Stored items from a collection
<<<<
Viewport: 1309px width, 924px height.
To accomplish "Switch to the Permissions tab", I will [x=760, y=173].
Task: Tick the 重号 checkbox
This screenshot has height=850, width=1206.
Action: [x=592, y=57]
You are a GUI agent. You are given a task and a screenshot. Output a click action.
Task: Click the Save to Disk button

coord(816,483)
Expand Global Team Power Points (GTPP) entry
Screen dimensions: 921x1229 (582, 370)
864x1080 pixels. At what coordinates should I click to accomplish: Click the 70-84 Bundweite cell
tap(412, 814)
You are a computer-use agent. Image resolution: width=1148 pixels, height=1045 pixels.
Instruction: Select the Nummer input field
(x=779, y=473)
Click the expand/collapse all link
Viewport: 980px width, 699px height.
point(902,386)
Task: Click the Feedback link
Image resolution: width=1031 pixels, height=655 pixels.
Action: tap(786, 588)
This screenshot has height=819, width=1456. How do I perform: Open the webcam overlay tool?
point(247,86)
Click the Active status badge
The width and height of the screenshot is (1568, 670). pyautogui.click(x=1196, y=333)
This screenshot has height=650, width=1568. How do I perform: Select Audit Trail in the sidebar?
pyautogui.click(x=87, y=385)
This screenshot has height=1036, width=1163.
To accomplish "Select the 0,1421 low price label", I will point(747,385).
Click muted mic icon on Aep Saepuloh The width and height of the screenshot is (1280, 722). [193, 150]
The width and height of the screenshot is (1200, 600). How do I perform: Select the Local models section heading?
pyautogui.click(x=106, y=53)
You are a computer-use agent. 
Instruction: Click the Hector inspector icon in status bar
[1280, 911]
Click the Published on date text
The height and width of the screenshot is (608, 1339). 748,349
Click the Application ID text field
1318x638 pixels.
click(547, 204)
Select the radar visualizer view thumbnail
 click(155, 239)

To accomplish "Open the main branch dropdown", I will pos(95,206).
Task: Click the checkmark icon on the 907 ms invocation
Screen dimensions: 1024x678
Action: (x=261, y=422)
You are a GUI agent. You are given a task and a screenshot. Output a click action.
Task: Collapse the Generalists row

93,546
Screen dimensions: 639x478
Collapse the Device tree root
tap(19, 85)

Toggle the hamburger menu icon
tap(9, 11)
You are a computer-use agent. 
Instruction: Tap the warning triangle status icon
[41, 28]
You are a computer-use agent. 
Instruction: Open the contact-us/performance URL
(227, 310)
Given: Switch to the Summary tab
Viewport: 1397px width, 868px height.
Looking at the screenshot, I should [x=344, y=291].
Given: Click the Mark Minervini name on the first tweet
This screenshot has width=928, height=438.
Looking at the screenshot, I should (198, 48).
>>>>
• TASK GOAL: Reproduce all of the material above, swapping "Instruction" for "Directive" wherever it occurs and leaving everything else untouched.

• FULL RESPONSE:
Viewport: 1309px width, 924px height.
To accomplish "Switch to the Permissions tab", I will [x=760, y=173].
Task: Tick the 重号 checkbox
This screenshot has height=850, width=1206.
Action: [x=592, y=57]
You are a GUI agent. You are given a task and a screenshot. Output a click action.
Task: Click the Save to Disk button

coord(816,483)
Expand Global Team Power Points (GTPP) entry
Screen dimensions: 921x1229 (582, 370)
864x1080 pixels. At what coordinates should I click to accomplish: Click the 70-84 Bundweite cell
tap(412, 814)
You are a computer-use agent. Image resolution: width=1148 pixels, height=1045 pixels.
Directive: Select the Nummer input field
(x=779, y=473)
Click the expand/collapse all link
Viewport: 980px width, 699px height.
point(902,386)
Task: Click the Feedback link
Image resolution: width=1031 pixels, height=655 pixels.
Action: tap(786, 588)
This screenshot has height=819, width=1456. How do I perform: Open the webcam overlay tool?
point(247,86)
Click the Active status badge
The width and height of the screenshot is (1568, 670). pyautogui.click(x=1196, y=333)
This screenshot has height=650, width=1568. How do I perform: Select Audit Trail in the sidebar?
pyautogui.click(x=87, y=385)
This screenshot has height=1036, width=1163.
To accomplish "Select the 0,1421 low price label", I will point(747,385).
Click muted mic icon on Aep Saepuloh The width and height of the screenshot is (1280, 722). [193, 150]
The width and height of the screenshot is (1200, 600). How do I perform: Select the Local models section heading?
pyautogui.click(x=106, y=53)
You are a computer-use agent. 
Directive: Click the Hector inspector icon in status bar
[1280, 911]
Click the Published on date text
The height and width of the screenshot is (608, 1339). 748,349
Click the Application ID text field
1318x638 pixels.
click(547, 204)
Select the radar visualizer view thumbnail
 click(155, 239)

To accomplish "Open the main branch dropdown", I will pos(95,206).
Task: Click the checkmark icon on the 907 ms invocation
Screen dimensions: 1024x678
Action: (x=261, y=422)
You are a GUI agent. You are given a task and a screenshot. Output a click action.
Task: Collapse the Generalists row

93,546
Screen dimensions: 639x478
Collapse the Device tree root
tap(19, 85)

Toggle the hamburger menu icon
tap(9, 11)
You are a computer-use agent. 
Directive: Tap the warning triangle status icon
[41, 28]
You are a computer-use agent. 
Directive: Open the contact-us/performance URL
(227, 310)
Given: Switch to the Summary tab
Viewport: 1397px width, 868px height.
Looking at the screenshot, I should [x=344, y=291].
Given: Click the Mark Minervini name on the first tweet
This screenshot has width=928, height=438.
Looking at the screenshot, I should (198, 48).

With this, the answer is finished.